▶ [PROBLEM]: Could you rewrite the stretch of the proof below from "Proof: Can be" through "hence $A$ is continuous.", changing "sequence" to "net"?

TEXT FOR ANALYSIS Block Start

Proof: Can be easily proved from Lemma 1.

To use the closed graph theorem let $\{(x_n, Ax_n)\}_n$ be any sequence in the graph of $A$ converging to some $(x, y) \in X \times X$. We need to show that $Ax=y$. Then, \begin{align} & x_n \rightarrow x \\ &\Rightarrow (\phi \circ A) (x_n) \rightarrow (\phi \circ A)(x) \end{align} and \begin{align} & Ax_n \rightarrow y \\ & \Rightarrow (\phi \circ A)(x_n) \rightarrow \phi (y) \end{align} (using the continuities). It must be that $ (\phi \circ A)(x)=\phi(y)$ which implies $\phi(Ax-y)=0$ and this is true for all $\phi \in X'$ so by Lemma 2. we get $Ax=y$. Thus graph of $A$ is closed and hence $A$ is continuous.

TEXT FOR ANALYSIS Block End
MATERIAL SHOWN Block Start

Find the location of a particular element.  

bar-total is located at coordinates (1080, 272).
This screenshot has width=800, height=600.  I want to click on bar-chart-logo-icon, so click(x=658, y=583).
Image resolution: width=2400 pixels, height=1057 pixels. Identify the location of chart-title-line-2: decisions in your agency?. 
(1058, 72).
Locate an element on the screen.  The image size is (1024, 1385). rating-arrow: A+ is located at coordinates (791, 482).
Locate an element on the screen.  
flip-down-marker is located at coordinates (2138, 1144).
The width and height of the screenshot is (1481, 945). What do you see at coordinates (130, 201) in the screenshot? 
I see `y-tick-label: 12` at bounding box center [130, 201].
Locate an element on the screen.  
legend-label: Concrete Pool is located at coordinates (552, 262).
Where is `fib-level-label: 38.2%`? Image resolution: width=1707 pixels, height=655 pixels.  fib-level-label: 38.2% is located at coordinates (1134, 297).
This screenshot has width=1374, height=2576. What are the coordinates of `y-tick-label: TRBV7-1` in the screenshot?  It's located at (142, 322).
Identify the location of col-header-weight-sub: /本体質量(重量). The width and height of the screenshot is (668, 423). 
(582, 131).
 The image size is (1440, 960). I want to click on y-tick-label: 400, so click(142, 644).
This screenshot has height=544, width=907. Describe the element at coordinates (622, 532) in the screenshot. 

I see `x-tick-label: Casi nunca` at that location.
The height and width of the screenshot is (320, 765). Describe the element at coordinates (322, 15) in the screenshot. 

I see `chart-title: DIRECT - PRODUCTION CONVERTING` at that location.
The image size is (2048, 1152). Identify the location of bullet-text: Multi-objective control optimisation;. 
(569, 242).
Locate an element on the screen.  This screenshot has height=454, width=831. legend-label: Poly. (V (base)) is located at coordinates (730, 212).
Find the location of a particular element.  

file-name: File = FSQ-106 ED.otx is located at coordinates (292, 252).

MATERIAL SHOWN Block End

▶ [ANSWER SECTION]:
Proof: Can be easily proved from Lemma 1.

To use the closed graph theorem let $\{(x_n, Ax_n)\}_n$ be any net in the graph of $A$ converging to some $(x, y) \in X \times X$. We need to show that $Ax=y$. Then, \begin{align} & x_n \rightarrow x \\ &\Rightarrow (\phi \circ A) (x_n) \rightarrow (\phi \circ A)(x) \end{align} and \begin{align} & Ax_n \rightarrow y \\ & \Rightarrow (\phi \circ A)(x_n) \rightarrow \phi (y) \end{align} (using the continuities). It must be that $ (\phi \circ A)(x)=\phi(y)$ which implies $\phi(Ax-y)=0$ and this is true for all $\phi \in X'$ so by Lemma 2. we get $Ax=y$. Thus graph of $A$ is closed and hence $A$ is continuous.